## Collected data entries
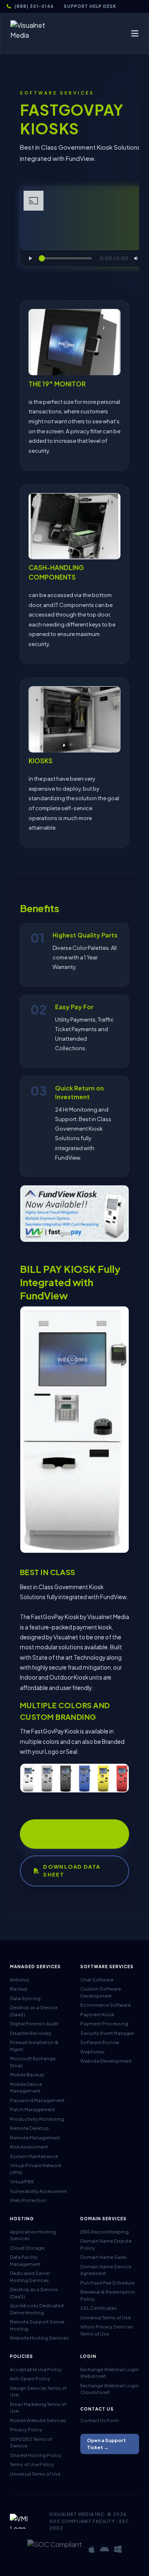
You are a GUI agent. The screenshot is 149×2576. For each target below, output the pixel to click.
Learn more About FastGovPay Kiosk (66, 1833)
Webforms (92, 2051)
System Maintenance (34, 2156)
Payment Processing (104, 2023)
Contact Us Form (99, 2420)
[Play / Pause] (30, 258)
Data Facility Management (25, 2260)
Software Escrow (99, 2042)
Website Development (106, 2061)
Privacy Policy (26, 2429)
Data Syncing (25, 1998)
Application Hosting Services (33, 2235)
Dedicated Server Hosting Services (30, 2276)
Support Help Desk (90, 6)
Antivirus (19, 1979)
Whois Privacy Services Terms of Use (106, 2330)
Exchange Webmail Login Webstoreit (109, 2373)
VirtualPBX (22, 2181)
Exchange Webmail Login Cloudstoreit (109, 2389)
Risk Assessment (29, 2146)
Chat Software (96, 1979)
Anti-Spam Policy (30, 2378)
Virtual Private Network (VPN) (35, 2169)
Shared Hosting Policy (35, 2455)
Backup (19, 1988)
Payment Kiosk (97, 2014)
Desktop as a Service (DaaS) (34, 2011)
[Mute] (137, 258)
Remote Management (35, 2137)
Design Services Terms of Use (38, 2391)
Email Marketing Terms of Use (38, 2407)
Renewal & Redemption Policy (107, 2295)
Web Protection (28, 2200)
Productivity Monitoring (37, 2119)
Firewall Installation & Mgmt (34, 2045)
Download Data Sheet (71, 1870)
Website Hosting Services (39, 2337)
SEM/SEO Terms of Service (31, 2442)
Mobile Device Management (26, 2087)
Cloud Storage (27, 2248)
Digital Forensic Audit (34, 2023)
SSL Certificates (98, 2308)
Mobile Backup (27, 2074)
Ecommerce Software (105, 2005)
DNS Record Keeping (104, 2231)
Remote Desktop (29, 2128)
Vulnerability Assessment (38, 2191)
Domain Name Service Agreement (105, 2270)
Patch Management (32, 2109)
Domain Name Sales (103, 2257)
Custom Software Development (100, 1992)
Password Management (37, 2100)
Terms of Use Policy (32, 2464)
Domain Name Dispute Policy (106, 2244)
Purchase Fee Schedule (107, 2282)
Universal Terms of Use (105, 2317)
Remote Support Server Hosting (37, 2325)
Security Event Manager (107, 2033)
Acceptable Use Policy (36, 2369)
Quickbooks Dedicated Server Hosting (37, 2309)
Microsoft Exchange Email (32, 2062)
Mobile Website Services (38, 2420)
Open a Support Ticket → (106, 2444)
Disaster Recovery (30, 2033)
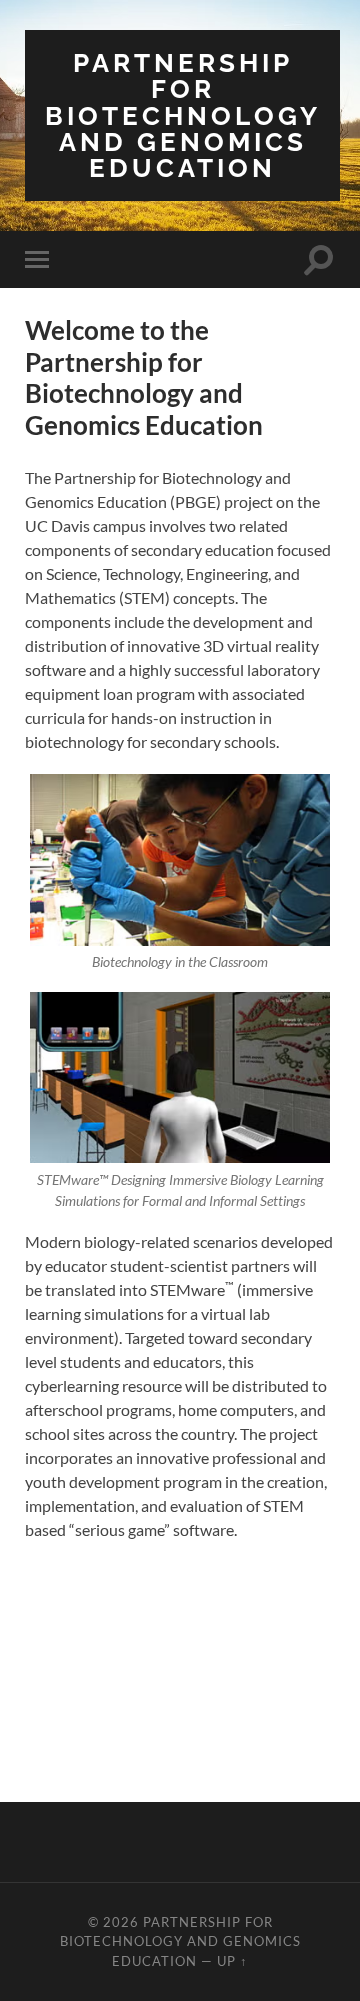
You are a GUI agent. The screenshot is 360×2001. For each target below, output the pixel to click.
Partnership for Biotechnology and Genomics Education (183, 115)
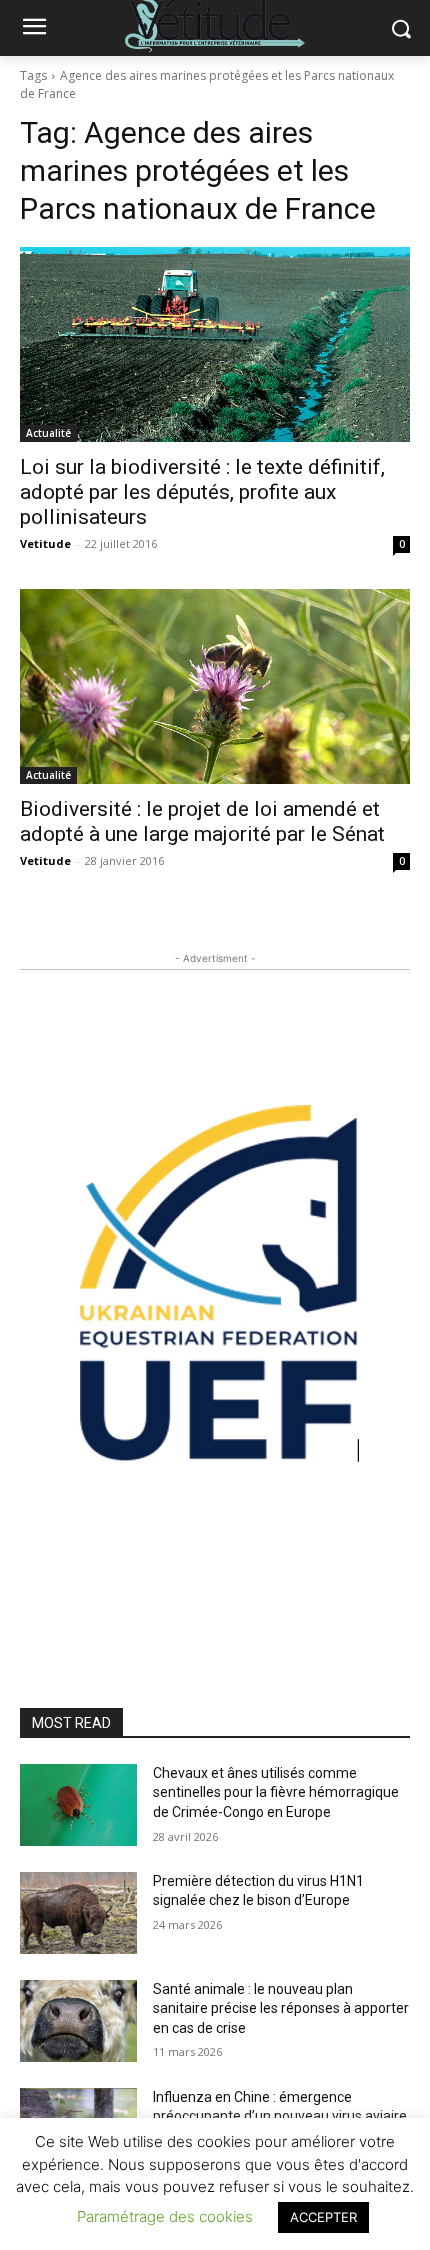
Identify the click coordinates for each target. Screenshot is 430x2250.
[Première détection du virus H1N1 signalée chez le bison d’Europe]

## EXERCISE DETAILS
Although the records hold pictures, the copy must not; give again exactly the lines from the one with "Virtual Private Network (VPN) (35, 2169)" through the one with "You are a GUI agent. The screenshot is 360×2001.".

## TASK OUTPUT
Virtual Private Network (VPN) (35, 2169)
Shared Hosting Policy (35, 2455)
Backup (19, 1988)
Payment Kiosk (97, 2014)
Desktop as a Service (DaaS) (34, 2011)
[Mute] (137, 258)
Remote Management (35, 2137)
Design Services Terms of Use (38, 2391)
Email Marketing Terms of Use (38, 2407)
Renewal & Redemption Policy (107, 2295)
Web Protection (28, 2200)
Productivity Monitoring (37, 2119)
Firewall Installation & Mgmt (34, 2045)
Download Data Sheet (71, 1870)
Website Hosting Services (39, 2337)
SEM/SEO Terms of Service (31, 2442)
Mobile Device Management (26, 2087)
Cloud Storage (27, 2248)
Digital Forensic Audit (34, 2023)
SSL Certificates (98, 2308)
Mobile Backup (27, 2074)
Ecommerce Software (105, 2005)
DNS Record Keeping (104, 2231)
Remote Desktop (29, 2128)
Vulnerability Assessment (38, 2191)
Domain Name Service Agreement (105, 2270)
Patch Management (32, 2109)
Domain Name Sales (103, 2257)
Custom Software Development (100, 1992)
Password Management (37, 2100)
Terms of Use Policy (32, 2464)
Domain Name Dispute Policy (106, 2244)
Purchase Fee Schedule (107, 2282)
Universal Terms of Use (105, 2317)
Remote Support Server Hosting (37, 2325)
Security Event Manager (107, 2033)
Acceptable Use Policy (36, 2369)
Quickbooks Dedicated Server Hosting (37, 2309)
Microsoft Exchange Email (32, 2062)
Mobile Website Services (38, 2420)
Open a Support Ticket → (106, 2444)
Disaster Recovery (30, 2033)
You are a GUI agent. The screenshot is 360×2001. For each target below, output the pixel to click.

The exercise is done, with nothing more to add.